= What you need to do =
Skip the pictures. Retype exactly, and only, the lines between the line holding "Image resolution: width=1380" and the last line below, inclusive.

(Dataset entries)
Content starts
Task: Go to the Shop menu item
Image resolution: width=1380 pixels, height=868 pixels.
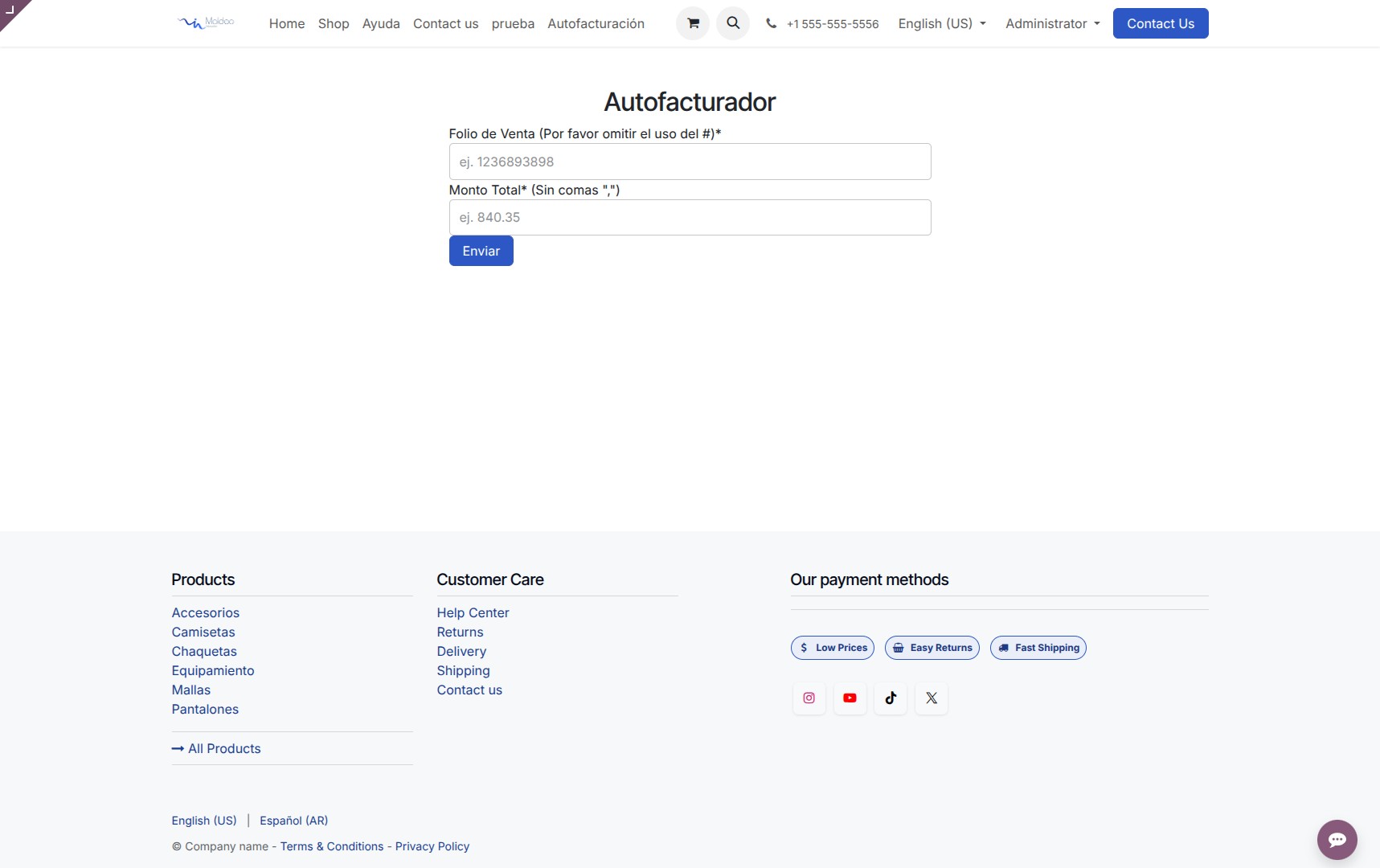Action: (334, 23)
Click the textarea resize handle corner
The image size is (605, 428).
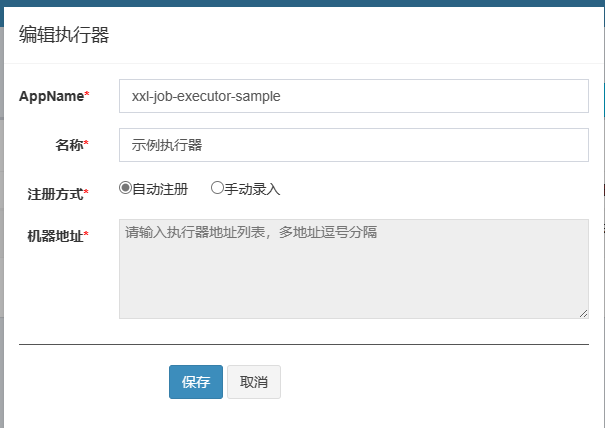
Content ends
= Solution to this task =
Image resolution: width=1380 pixels, height=868 pixels.
Action: (334, 23)
Click the textarea resize handle corner
The image size is (605, 428).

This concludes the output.